I sit watching and wondering, as I stare contently through my picture window.
The world appears to be a giant hidden sphere of white goddesses, scattered with various grey creatures protruding through the thick white carpet, now completely motionless on there journey towards the heavens.
Life is stagnant, the rivers ripples are gone, the playful squirrels are hidden, birds are not seen fluttering from one tree to the next, all of life seems dead, all but the steady and constant waves of society, as I feel the rumble of the passing train beyond.
Forty years later I’m now looking out the same picture window and now see a white carpet that appears like magic, made up out of a hundred trillion beautifully individual carved snow flakes and together make a bright, expansive and full white carpet. The trees above are leafless but are holding the truth and hope of everlasting spring and yes the birds are less and less active and so are the squirrels but not vacant just fluttering at a slower pace. All but the steady waves of society, as I hear the rumble of the passing train beyond.

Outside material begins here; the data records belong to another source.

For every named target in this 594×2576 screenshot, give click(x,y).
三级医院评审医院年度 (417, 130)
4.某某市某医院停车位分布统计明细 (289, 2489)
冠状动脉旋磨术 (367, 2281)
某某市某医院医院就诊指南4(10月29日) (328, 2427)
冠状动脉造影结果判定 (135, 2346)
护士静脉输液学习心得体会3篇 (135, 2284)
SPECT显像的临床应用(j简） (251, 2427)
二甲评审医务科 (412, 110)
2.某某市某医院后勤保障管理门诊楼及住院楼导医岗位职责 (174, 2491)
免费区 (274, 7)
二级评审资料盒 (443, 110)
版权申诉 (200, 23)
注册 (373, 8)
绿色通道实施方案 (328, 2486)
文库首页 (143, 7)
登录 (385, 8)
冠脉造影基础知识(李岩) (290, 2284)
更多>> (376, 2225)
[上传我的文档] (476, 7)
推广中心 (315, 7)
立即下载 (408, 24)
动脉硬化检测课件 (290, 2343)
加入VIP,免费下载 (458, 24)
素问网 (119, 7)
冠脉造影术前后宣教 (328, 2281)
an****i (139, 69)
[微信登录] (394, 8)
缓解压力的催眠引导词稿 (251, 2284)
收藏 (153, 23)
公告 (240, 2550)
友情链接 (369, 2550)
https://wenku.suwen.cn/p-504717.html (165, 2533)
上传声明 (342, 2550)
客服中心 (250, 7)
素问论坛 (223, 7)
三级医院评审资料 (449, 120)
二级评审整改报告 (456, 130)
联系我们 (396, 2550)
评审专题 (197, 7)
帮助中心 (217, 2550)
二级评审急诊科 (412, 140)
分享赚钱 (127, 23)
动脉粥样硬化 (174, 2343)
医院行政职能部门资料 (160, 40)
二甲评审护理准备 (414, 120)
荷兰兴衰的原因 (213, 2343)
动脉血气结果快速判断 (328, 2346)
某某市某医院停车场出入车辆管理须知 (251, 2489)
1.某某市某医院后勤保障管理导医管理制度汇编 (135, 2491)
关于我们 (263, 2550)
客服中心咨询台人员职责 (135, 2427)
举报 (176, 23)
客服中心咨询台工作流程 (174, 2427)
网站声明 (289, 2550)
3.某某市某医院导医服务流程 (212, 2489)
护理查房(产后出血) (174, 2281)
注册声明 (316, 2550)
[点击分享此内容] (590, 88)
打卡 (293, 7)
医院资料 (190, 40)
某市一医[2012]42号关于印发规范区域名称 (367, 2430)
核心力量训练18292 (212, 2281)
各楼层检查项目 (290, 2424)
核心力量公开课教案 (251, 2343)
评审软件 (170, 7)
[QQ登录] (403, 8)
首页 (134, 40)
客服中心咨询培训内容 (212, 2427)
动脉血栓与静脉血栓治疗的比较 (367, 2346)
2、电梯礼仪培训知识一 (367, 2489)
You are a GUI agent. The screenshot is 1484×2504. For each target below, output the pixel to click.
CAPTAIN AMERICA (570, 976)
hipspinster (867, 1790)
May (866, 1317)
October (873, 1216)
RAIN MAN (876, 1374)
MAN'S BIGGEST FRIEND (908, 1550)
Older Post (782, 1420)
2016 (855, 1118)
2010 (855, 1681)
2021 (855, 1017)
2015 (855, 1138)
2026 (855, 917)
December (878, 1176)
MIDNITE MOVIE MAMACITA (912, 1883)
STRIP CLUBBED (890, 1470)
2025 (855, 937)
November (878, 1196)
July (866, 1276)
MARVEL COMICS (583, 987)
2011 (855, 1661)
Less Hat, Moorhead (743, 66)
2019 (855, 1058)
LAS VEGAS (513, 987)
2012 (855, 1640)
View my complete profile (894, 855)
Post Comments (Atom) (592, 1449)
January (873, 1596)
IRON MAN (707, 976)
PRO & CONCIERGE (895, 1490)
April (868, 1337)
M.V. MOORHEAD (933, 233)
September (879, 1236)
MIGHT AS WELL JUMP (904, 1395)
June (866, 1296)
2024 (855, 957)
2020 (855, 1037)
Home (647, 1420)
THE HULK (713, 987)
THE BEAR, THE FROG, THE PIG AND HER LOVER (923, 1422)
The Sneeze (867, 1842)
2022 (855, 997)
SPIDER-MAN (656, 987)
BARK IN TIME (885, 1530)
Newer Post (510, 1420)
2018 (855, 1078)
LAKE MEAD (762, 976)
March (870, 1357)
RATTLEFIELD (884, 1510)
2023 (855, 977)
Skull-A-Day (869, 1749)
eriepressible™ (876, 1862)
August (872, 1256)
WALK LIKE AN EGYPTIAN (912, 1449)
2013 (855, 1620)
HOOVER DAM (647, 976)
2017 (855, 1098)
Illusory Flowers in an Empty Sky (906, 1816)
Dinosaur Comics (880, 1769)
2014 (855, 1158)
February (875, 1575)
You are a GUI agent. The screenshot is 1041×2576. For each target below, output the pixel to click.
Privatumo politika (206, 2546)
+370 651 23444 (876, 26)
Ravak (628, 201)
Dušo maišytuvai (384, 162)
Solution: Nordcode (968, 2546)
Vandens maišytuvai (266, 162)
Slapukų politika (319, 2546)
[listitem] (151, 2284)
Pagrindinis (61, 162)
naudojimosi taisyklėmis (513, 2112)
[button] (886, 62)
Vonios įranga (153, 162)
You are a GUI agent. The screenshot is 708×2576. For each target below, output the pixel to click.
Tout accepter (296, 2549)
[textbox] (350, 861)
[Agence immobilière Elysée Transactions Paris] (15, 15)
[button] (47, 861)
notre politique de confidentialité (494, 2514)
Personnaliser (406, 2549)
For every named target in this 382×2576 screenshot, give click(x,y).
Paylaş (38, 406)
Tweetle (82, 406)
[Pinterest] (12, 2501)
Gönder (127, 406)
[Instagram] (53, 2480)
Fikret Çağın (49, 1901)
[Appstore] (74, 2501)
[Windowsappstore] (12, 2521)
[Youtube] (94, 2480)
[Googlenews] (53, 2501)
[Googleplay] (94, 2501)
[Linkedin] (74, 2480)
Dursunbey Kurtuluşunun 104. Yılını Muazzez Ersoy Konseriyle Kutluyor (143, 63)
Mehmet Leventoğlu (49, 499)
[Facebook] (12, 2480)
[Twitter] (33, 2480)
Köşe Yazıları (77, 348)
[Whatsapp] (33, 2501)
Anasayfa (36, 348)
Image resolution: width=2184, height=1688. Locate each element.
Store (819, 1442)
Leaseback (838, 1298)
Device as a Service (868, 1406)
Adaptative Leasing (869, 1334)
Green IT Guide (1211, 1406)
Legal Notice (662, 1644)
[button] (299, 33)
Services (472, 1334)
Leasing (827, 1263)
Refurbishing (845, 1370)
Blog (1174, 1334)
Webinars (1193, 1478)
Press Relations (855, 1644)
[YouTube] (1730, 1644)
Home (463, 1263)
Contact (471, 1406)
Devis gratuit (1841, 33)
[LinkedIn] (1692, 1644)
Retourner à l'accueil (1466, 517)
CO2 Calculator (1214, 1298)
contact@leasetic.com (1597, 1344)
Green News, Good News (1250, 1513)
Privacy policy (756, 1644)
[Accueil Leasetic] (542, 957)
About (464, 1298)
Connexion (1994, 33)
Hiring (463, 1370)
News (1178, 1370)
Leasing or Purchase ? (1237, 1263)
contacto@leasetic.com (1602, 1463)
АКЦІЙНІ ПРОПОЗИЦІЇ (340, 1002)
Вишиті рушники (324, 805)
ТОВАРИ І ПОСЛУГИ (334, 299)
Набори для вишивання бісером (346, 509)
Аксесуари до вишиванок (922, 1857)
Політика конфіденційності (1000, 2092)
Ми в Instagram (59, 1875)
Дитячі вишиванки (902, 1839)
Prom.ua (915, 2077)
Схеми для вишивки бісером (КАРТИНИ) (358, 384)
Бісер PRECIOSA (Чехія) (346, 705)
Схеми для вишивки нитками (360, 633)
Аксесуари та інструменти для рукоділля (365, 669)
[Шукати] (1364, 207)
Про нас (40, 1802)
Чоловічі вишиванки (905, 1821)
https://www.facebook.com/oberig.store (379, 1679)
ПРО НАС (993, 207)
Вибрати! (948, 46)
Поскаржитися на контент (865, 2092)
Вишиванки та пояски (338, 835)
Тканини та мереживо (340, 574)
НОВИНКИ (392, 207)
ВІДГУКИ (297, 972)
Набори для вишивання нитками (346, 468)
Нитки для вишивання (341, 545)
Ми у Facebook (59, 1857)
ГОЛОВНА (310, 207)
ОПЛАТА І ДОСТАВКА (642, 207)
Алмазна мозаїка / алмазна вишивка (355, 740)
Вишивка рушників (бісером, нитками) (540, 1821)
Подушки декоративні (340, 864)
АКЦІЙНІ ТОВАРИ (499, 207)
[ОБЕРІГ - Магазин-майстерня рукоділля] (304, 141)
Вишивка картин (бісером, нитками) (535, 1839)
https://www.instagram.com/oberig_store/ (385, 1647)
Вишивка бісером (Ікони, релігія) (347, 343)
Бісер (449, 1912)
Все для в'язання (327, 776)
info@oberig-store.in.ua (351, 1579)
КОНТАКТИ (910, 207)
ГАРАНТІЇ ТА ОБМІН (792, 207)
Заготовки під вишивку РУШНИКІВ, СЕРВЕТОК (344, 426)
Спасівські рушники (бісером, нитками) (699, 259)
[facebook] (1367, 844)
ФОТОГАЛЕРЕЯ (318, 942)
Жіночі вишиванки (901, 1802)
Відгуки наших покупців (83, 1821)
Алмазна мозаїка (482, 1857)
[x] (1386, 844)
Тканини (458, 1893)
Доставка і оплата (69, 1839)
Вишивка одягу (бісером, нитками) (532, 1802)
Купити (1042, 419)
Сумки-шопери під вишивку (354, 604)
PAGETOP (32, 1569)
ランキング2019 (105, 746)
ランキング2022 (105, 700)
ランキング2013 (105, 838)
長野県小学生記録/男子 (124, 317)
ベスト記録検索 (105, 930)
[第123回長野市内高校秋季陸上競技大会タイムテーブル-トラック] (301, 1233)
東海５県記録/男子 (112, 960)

The first two paragraphs of this poem I wrote as a freshman in college and on that particular day and that time in my life I viewed winter through that picture window as a lifeless time with very little beauty and yet the motions of life or the train continued. However forty some years later saw the beauty of the snow and had the patience to wait for birds and squirrels but still hear the trains. So the message is an old one how you see things in your youth can and often will change over time and its very important as an older person to tell the young folks you know that this is true, your views change over time and you can control whether for better or the worst.